_Problem details:_ If a line in the records below holds the string "computer", count it, and state only the final count.

(Data for the task Opens)

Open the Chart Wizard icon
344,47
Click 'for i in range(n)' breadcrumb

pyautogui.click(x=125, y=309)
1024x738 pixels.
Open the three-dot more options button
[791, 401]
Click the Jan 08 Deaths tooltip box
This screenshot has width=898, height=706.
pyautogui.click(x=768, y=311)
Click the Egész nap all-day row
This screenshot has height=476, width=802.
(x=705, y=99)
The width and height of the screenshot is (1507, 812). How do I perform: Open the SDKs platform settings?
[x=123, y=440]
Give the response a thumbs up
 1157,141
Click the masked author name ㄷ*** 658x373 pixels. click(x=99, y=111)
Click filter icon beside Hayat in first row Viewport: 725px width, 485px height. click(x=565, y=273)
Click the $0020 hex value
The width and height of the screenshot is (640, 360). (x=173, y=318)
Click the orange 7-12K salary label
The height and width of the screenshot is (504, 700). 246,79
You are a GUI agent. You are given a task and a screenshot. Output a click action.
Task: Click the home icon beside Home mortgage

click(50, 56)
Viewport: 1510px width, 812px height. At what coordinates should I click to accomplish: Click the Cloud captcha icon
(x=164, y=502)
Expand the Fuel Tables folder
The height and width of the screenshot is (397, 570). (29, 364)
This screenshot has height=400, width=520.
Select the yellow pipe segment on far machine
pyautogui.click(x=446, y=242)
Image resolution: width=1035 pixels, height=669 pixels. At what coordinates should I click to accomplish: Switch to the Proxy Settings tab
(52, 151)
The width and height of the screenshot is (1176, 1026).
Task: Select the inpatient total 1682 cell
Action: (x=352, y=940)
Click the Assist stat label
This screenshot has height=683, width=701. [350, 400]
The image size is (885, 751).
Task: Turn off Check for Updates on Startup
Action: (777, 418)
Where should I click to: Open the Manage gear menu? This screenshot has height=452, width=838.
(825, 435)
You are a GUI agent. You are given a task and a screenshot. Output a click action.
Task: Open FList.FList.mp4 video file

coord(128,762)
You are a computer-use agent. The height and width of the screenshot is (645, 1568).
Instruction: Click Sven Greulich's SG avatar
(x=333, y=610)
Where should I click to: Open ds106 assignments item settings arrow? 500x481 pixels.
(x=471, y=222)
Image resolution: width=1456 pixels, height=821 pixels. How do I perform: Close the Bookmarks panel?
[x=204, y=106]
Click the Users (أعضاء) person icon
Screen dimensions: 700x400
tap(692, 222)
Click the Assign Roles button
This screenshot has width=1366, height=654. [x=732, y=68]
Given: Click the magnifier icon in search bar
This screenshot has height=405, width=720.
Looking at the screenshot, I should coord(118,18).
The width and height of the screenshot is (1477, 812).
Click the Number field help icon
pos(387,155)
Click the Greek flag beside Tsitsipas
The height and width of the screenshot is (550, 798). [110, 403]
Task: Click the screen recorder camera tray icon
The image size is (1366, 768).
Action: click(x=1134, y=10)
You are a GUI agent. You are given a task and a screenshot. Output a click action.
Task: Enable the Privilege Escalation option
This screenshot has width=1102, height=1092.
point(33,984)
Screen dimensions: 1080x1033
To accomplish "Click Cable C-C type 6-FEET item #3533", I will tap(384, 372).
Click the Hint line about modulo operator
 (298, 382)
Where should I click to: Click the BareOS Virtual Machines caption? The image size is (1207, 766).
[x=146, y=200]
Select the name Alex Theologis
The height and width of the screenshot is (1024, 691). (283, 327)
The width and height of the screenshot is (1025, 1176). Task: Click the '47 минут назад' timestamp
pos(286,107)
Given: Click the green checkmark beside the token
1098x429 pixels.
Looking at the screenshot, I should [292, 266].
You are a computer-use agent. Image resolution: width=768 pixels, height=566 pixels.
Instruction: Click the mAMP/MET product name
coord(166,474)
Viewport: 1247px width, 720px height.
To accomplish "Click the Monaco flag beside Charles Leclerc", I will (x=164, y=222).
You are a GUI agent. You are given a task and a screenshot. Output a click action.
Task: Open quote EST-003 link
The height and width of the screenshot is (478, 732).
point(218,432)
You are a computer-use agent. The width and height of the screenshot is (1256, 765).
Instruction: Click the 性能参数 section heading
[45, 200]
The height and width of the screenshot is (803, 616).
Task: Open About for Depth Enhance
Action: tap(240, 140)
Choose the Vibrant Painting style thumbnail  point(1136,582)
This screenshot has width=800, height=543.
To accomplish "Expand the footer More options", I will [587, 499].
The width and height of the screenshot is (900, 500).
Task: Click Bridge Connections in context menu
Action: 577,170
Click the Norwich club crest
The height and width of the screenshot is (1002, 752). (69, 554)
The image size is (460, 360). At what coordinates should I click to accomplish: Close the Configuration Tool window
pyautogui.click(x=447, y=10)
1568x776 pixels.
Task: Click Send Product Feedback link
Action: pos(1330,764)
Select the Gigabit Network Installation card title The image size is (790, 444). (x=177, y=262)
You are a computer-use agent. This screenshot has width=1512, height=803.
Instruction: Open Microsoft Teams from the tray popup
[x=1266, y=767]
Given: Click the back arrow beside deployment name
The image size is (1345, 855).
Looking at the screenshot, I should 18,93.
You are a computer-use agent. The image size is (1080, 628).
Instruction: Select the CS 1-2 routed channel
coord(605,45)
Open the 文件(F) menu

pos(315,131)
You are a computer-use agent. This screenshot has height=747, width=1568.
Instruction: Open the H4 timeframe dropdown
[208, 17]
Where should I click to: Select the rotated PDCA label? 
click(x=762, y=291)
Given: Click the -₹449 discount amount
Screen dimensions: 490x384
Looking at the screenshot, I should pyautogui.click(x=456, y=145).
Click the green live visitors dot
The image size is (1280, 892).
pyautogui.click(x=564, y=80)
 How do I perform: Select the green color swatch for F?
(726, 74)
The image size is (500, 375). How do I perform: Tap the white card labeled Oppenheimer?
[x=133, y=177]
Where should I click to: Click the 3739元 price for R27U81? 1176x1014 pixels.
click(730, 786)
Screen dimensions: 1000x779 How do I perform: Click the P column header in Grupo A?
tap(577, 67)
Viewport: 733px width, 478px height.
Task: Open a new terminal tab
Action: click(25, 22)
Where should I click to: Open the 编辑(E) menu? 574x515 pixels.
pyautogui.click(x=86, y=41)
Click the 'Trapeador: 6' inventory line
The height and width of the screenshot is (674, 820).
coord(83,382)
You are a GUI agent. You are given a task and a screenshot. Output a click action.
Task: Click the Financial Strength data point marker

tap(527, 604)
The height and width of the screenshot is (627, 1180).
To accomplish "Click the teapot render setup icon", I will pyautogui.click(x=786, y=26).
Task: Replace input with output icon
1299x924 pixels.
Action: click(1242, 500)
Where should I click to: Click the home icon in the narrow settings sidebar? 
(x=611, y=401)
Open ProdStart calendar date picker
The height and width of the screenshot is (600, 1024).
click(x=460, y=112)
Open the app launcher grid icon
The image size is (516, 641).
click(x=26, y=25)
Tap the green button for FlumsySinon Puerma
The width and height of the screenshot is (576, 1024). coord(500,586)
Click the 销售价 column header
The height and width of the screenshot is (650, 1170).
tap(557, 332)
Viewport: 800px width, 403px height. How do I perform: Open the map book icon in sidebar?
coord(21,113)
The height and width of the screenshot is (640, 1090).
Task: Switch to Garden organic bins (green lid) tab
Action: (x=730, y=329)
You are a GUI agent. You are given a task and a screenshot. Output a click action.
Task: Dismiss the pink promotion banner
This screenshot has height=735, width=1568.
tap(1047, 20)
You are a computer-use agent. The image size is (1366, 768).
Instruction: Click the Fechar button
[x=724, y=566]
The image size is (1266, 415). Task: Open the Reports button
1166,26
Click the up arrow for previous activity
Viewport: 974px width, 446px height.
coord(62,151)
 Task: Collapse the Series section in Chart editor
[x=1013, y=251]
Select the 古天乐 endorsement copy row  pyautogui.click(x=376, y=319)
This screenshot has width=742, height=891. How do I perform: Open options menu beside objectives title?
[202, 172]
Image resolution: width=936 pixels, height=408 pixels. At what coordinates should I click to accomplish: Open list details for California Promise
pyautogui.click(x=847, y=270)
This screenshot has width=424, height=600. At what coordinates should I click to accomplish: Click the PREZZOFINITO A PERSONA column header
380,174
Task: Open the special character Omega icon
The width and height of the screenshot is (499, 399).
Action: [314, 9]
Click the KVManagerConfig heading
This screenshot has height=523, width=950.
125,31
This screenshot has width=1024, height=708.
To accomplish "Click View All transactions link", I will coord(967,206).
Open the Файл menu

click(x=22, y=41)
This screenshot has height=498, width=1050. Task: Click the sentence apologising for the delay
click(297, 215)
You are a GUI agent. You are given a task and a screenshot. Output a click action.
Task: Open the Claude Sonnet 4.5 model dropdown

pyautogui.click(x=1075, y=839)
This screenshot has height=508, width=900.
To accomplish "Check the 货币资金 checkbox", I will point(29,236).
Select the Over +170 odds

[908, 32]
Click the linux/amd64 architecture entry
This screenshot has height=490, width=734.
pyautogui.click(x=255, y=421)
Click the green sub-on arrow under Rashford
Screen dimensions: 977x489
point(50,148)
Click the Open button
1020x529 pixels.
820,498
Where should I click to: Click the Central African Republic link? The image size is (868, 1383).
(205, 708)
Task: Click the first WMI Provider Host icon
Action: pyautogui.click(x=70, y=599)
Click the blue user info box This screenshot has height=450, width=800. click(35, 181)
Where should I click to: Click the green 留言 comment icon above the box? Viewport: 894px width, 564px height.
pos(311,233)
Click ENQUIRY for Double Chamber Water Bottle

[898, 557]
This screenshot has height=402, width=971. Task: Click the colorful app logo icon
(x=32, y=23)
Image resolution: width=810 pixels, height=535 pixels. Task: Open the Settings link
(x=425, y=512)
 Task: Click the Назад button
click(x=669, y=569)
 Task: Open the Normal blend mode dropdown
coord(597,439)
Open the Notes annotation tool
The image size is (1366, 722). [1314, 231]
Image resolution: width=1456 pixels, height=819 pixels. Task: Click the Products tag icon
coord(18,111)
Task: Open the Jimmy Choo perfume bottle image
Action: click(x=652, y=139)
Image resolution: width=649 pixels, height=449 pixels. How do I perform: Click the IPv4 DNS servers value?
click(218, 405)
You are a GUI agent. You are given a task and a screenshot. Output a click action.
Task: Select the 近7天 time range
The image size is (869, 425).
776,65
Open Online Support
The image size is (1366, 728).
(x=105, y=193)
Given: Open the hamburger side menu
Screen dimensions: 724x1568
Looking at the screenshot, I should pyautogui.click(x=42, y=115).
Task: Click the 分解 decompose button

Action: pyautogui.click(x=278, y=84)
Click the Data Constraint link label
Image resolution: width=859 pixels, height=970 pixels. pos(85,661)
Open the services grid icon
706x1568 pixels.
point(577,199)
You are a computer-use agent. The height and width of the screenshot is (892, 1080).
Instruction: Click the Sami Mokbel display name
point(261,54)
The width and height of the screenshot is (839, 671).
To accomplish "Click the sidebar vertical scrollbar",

(Data for the task Closes)

_Solution to this problem:_ 8